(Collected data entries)
"""

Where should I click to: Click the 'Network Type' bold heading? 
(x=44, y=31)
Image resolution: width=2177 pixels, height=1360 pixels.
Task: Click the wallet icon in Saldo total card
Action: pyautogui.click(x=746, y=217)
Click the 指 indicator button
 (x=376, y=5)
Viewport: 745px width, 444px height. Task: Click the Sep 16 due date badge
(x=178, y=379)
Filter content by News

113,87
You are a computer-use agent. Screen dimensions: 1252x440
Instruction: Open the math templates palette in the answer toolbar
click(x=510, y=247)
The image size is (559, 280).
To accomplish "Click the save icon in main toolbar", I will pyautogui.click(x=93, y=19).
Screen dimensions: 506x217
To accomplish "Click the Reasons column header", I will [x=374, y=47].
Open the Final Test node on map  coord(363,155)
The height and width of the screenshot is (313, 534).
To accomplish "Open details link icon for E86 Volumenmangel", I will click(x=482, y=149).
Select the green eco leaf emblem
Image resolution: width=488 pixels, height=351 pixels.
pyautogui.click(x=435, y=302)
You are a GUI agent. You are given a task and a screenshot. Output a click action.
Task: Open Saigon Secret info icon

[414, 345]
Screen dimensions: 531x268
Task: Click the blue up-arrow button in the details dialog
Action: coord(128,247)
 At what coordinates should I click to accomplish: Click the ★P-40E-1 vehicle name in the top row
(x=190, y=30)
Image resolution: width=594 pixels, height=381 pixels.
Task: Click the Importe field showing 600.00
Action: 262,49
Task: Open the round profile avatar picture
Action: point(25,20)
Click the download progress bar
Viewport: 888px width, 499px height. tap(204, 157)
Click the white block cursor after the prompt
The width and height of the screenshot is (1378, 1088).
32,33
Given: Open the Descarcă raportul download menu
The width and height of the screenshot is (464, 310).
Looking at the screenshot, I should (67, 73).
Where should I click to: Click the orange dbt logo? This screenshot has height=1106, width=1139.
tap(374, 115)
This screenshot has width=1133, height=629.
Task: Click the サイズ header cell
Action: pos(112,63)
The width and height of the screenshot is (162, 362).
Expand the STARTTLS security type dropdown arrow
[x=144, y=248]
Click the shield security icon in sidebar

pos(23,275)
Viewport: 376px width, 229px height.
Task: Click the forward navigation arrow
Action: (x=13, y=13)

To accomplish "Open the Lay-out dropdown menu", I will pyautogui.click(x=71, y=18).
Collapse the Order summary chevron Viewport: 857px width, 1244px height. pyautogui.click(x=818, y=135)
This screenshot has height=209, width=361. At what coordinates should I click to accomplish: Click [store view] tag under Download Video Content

"""

[YOUR INSTRUCTIONS]
Output all of the data again. Match it exactly.

[RESULT]
Where should I click to: Click the 'Network Type' bold heading? 
(x=44, y=31)
Image resolution: width=2177 pixels, height=1360 pixels.
Task: Click the wallet icon in Saldo total card
Action: pyautogui.click(x=746, y=217)
Click the 指 indicator button
 (x=376, y=5)
Viewport: 745px width, 444px height. Task: Click the Sep 16 due date badge
(x=178, y=379)
Filter content by News

113,87
You are a computer-use agent. Screen dimensions: 1252x440
Instruction: Open the math templates palette in the answer toolbar
click(x=510, y=247)
The image size is (559, 280).
To accomplish "Click the save icon in main toolbar", I will pyautogui.click(x=93, y=19).
Screen dimensions: 506x217
To accomplish "Click the Reasons column header", I will [x=374, y=47].
Open the Final Test node on map  coord(363,155)
The height and width of the screenshot is (313, 534).
To accomplish "Open details link icon for E86 Volumenmangel", I will click(x=482, y=149).
Select the green eco leaf emblem
Image resolution: width=488 pixels, height=351 pixels.
pyautogui.click(x=435, y=302)
You are a GUI agent. You are given a task and a screenshot. Output a click action.
Task: Open Saigon Secret info icon

[414, 345]
Screen dimensions: 531x268
Task: Click the blue up-arrow button in the details dialog
Action: coord(128,247)
 At what coordinates should I click to accomplish: Click the ★P-40E-1 vehicle name in the top row
(x=190, y=30)
Image resolution: width=594 pixels, height=381 pixels.
Task: Click the Importe field showing 600.00
Action: 262,49
Task: Open the round profile avatar picture
Action: point(25,20)
Click the download progress bar
Viewport: 888px width, 499px height. tap(204, 157)
Click the white block cursor after the prompt
The width and height of the screenshot is (1378, 1088).
32,33
Given: Open the Descarcă raportul download menu
The width and height of the screenshot is (464, 310).
Looking at the screenshot, I should (67, 73).
Where should I click to: Click the orange dbt logo? This screenshot has height=1106, width=1139.
tap(374, 115)
This screenshot has width=1133, height=629.
Task: Click the サイズ header cell
Action: pos(112,63)
The width and height of the screenshot is (162, 362).
Expand the STARTTLS security type dropdown arrow
[x=144, y=248]
Click the shield security icon in sidebar

pos(23,275)
Viewport: 376px width, 229px height.
Task: Click the forward navigation arrow
Action: (x=13, y=13)

To accomplish "Open the Lay-out dropdown menu", I will pyautogui.click(x=71, y=18).
Collapse the Order summary chevron Viewport: 857px width, 1244px height. pyautogui.click(x=818, y=135)
This screenshot has height=209, width=361. At what coordinates should I click to accomplish: Click [store view] tag under Download Video Content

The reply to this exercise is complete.